The film's locations, except scenes filmed at a museum and at a farmhouse, were built on the Montreal sound stage. Production designer James Chinlund and his crew built sets for The Fountain in a large warehouse in Montreal. The sets included the 16th-century jungle settings and the bubble-shaped spacecraft containing the tree of life and its garden. The spacecraft set was placed against greenscreen, and the crew hung colored reflective material, which included green, black, gold, and silver, on three circular tracks around the set. One material would be moved into place instead of the heavy equipment, and with the other materials partitioned off, a light source was used with the preferred material. Silver was used for scenes in which the spacecraft moved through the stars, and gold was used for scenes in which it entered the nebula.

In The Fountain, the Tree of Life was a central design and part of the film's three periods. The tree was based on Kabbalah's Sefirot, which depicts a "map" of creation to understand the nature of God and how he created the world ex nihilo (out of nothing). The Sefirot Tree, being two to three hundred feet tall in lore, had to be resized for The Fountain to fit in the camera's frame. Pieces of driftwood and pieces from real trees in Canada were collected for the tree's branches and roots, and sculpted molds of the pieces were applied to a steel frame to create the tree's body. According to production designer James Chinlund, the tree, part of an enormous set surrounded by green screens, and other sets presented difficult logistical problems because of the small budget given to the resurrected project. The tree set itself had been a collaboration between Chinlund, Aronofsky, and cinematographer Matthew Libatique to create the appropriate design, particularly the palette in comparison to the biospheric ship that carries the tree in the astronaut period. Aronofsky described the astronaut period as a homage to David Bowie's "Space Oddity"; the protagonist's name "Tom" originating from the Major Tom of the popular song. Co-writer Ari Handel researched biospherics, such as the Biosphere 2, to help design the ship that carried the protagonist and the tree through space. With respect to the glass-sphered ship's design, Aronofsky argued, "There is no reason a spaceship would be built like a giant truck in space."

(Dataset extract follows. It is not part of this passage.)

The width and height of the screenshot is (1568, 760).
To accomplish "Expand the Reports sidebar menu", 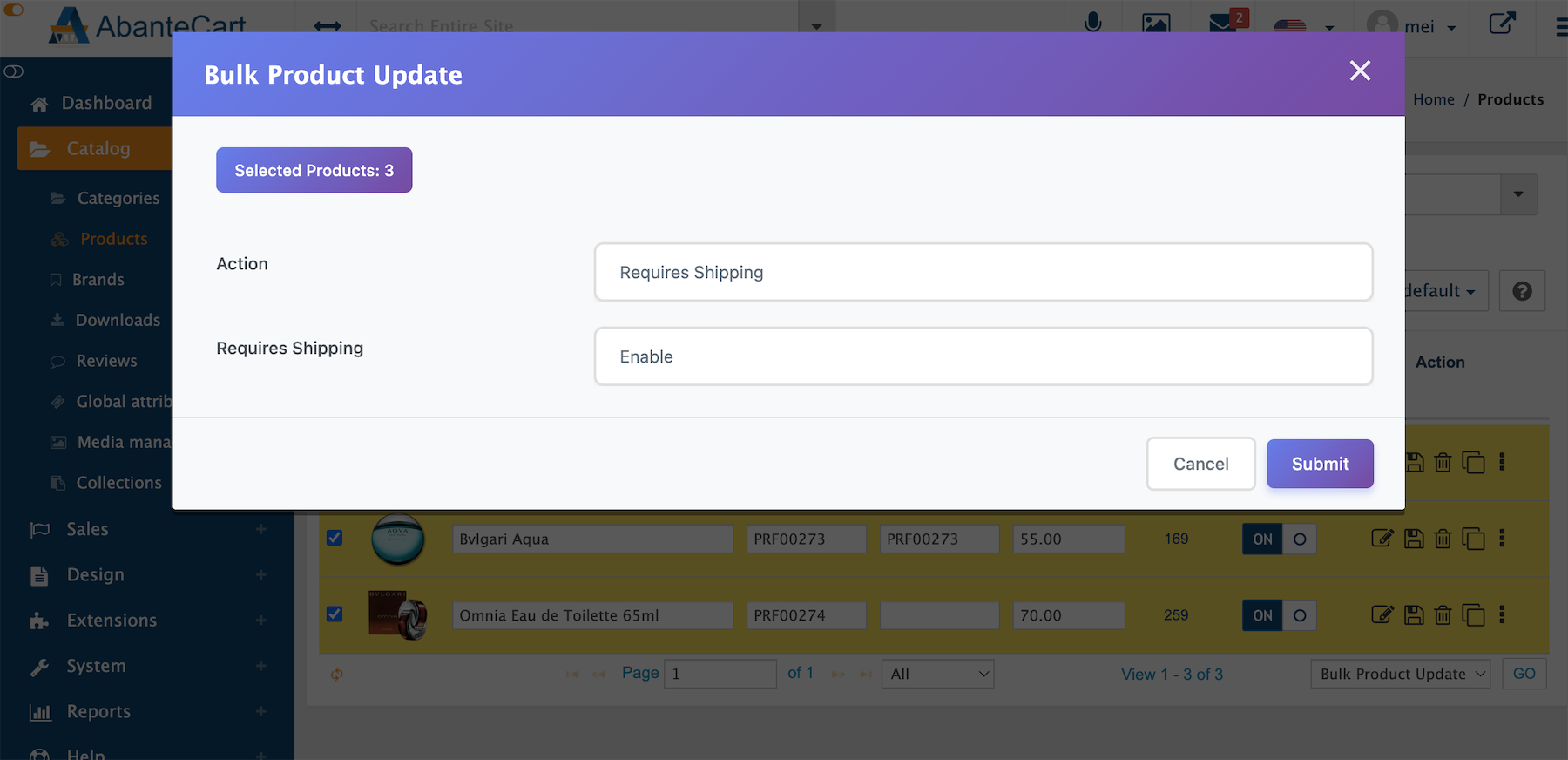I will pos(98,711).
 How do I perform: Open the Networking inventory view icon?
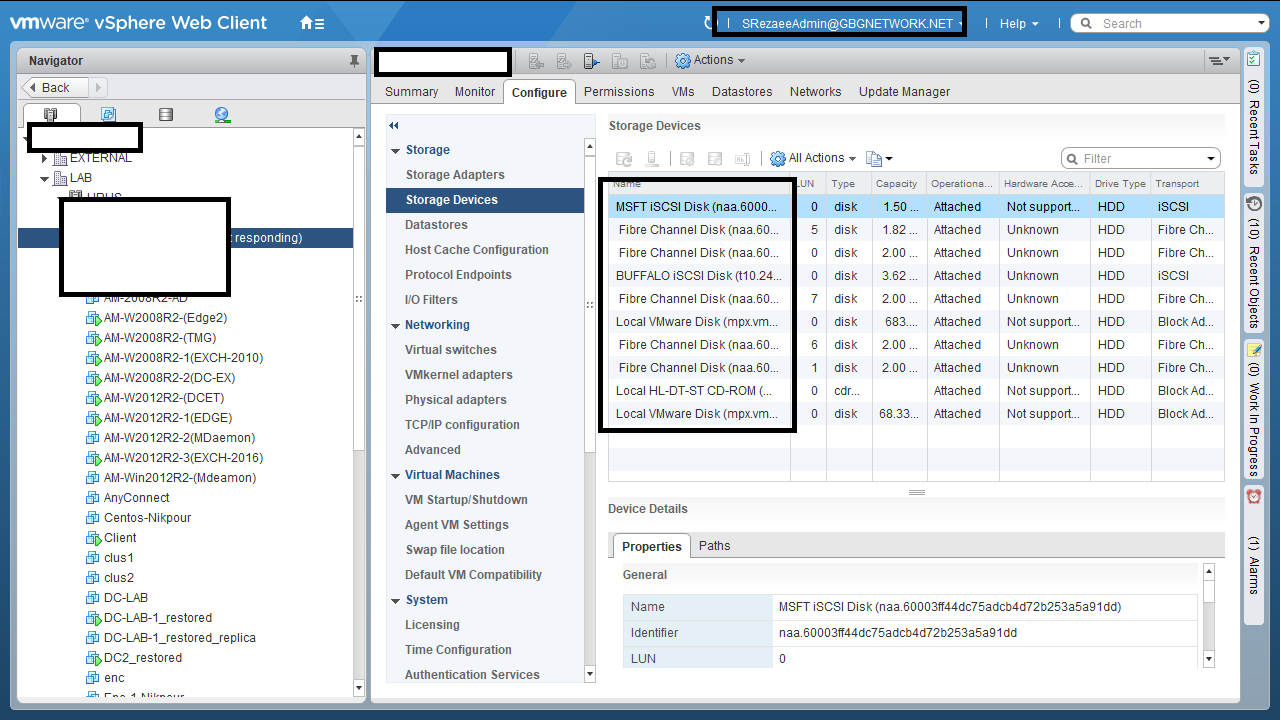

Aronofsky and cinematographer Matthew Libatique also discussed using a limited palette of colors, an approach that started with Aronofsky's Pi and continued with Requiem for a Dream. In The Fountain, the primary colors are gold and white. Gold represents "the Mayans, a sort of fool's gold, a false truth"; Aronofsky explained the choice, "When you see gold, it represents materialism and wealth and all these things that distract us from the true journey that we're on." White was chosen to represent mortality and truth. Weisz's characters are white and wear white or are enveloped in white light to accentuate this presentation. Secondary colors are green, representing the color of life, and red, representing death. The director also used similar geometric constructs in the film to distinguish the three storylines. The 16th-century conquistador's tale reflected triangles through pyramids and constellations, the 21st century researcher's period reflected rectangles through doors, windows, and computer screens, and the 26th-century contemplative's journey reflected circles and spheres through the spacecraft and stellar bodies.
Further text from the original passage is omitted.